La présente initiative s’inscrit dès lors dans un effort international plus large, visant à renforcer la stabilité du système financier en général et du marché des dérivés de gré à gré en particulier. Étant donné la nature mondialisée de ce marché, une approche coordonnée à l’échelle internationale revêt une importance cruciale.

Avec cette proposition de règlement, la Commission tient son engagement d’agir rapidement et avec détermination. La proposition tient compte du soutien fort marqué par le Parlement européen dans sa résolution du 15 juin 2010 intitulée «Marchés de produits dérivés: actions politiques futures», ainsi que des nombreuses mesures qu’il y suggère.
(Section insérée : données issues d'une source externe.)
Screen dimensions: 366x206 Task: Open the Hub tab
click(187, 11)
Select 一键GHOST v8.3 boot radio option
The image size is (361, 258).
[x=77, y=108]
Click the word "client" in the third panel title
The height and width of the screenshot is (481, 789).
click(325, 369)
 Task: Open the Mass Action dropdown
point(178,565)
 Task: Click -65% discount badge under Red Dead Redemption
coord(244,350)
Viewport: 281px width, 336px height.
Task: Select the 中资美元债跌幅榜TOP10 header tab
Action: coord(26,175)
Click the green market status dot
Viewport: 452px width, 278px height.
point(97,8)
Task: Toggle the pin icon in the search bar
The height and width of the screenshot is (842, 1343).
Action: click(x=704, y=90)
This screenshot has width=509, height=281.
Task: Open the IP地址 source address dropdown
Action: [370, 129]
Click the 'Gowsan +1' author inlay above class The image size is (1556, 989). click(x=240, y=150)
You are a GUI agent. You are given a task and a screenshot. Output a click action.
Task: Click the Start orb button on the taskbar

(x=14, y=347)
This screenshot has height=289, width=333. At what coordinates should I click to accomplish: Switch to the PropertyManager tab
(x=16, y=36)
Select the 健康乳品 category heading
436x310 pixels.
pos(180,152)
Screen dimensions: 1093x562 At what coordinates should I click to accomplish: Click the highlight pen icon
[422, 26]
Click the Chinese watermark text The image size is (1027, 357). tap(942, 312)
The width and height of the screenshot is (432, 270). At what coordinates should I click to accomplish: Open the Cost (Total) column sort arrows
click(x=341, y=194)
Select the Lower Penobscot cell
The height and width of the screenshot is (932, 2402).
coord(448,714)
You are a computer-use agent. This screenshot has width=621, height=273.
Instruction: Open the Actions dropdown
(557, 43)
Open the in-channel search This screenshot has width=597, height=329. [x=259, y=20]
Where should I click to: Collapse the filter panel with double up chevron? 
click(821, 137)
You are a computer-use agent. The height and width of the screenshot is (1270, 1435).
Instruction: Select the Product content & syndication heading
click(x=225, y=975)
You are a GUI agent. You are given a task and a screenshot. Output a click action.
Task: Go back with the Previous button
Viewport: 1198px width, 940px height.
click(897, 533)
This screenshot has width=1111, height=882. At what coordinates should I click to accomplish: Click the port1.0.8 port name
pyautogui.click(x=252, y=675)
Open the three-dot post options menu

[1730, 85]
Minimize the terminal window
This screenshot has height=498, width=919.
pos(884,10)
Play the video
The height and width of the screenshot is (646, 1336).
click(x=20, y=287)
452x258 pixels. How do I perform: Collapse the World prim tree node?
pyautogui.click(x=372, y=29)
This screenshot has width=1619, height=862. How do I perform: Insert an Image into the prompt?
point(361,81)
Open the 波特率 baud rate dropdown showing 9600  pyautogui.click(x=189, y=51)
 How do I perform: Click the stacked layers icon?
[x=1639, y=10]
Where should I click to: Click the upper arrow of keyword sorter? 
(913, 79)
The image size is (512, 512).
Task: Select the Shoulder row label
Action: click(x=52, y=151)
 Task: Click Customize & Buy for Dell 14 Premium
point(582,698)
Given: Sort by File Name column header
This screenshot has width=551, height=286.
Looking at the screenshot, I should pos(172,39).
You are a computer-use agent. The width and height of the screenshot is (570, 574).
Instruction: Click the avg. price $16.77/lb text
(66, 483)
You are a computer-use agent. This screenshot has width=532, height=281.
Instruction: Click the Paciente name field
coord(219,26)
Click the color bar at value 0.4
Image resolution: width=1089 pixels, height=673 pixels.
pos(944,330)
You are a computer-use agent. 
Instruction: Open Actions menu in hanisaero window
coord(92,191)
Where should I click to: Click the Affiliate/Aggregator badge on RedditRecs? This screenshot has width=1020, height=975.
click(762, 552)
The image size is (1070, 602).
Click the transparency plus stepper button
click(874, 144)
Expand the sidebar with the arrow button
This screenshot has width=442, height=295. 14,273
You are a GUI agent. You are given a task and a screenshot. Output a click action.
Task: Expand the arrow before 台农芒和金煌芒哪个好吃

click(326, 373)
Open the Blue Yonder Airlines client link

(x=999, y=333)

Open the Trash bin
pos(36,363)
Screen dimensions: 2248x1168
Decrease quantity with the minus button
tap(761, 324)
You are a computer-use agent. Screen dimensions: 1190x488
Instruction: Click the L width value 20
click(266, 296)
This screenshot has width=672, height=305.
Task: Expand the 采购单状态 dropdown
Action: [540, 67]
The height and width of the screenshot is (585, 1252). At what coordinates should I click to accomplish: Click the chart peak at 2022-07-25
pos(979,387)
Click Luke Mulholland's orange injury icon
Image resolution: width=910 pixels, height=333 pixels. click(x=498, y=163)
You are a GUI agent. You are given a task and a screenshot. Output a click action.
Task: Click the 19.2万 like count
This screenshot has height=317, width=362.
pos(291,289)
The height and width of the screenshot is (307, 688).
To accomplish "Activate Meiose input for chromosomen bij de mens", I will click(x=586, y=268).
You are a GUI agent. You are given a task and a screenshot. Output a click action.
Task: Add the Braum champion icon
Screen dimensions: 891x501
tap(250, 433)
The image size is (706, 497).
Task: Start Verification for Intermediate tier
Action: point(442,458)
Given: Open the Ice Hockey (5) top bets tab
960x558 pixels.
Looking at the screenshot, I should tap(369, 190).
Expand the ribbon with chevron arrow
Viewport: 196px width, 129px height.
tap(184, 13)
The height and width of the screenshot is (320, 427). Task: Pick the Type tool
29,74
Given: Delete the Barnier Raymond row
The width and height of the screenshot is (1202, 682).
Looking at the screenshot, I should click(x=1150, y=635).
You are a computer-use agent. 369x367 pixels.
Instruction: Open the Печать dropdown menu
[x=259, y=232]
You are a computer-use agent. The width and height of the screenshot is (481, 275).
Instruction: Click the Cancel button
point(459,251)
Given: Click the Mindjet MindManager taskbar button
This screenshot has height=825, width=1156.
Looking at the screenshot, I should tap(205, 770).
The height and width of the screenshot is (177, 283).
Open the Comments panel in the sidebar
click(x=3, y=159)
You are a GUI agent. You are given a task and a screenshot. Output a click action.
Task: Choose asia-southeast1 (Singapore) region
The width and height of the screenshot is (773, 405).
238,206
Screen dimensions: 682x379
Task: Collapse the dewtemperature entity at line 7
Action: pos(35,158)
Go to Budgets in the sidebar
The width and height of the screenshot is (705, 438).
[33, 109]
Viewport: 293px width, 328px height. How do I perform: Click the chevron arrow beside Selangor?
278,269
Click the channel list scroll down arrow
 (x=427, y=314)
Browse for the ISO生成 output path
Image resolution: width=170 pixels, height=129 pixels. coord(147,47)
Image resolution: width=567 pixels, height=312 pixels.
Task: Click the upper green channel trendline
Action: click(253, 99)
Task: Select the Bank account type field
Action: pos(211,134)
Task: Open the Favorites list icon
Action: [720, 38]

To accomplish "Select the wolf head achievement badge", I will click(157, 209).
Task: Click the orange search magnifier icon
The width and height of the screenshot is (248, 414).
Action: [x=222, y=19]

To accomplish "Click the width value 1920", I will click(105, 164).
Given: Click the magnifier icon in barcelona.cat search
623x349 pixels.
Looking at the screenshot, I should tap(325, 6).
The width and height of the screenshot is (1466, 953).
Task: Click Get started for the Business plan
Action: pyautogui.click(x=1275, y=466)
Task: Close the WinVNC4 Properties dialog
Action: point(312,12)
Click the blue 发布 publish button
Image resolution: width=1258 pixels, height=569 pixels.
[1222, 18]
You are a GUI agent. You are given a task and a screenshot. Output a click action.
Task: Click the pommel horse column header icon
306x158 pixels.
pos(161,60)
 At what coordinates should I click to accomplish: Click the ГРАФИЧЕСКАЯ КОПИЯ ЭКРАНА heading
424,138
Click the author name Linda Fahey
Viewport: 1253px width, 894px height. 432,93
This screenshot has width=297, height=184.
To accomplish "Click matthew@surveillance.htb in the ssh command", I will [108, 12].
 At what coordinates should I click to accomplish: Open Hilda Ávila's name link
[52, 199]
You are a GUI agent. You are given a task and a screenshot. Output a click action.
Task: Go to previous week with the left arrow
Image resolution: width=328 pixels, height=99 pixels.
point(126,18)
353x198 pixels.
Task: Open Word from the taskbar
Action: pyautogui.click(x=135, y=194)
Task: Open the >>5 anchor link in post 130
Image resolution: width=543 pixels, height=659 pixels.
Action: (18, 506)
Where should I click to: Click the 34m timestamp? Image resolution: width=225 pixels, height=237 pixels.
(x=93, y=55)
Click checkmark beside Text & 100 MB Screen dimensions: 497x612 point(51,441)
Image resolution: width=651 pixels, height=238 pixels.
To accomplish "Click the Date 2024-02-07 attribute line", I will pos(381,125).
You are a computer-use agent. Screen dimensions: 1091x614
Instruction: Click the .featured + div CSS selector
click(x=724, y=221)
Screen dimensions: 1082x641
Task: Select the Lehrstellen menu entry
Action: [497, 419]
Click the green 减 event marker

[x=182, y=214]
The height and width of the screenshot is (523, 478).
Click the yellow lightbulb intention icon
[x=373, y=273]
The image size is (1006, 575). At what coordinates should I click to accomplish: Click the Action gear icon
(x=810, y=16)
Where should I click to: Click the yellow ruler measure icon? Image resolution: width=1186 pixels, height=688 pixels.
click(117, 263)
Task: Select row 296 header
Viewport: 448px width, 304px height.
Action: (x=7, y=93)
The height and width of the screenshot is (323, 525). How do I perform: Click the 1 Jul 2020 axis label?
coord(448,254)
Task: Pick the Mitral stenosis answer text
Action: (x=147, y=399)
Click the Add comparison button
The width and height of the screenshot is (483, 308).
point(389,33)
Elle est également cohérente avec la législation sur les dérivés de gré à gré récemment adoptée par les États-Unis (le «Frank-Dodd Act»).

ANALYSE D’IMPACT : l’analyse d’impact conclut que les avantages nets seront optimaux si l’on adopte des mesures:

  • rendant obligatoire la compensation par une contrepartie centrale pour certains dérivés de gré à gré qui rempliraient certains critères d’éligibilité prédéfinis;
  • fixant des objectifs spécifiques pour la normalisation juridique et des procédures;
  • fixant des objectifs spécifiques pour la compensation bilatérale de transactions sur dérivés de gré à gré;
  • imposant aux participants au marché de communiquer toute information nécessaire sur leur portefeuille de dérivés de gré à gré à un référentiel central ou, en cas d’impossibilité, directement aux instances de régulation; et
  • imposant la publication de données agrégées sur les positions détenues.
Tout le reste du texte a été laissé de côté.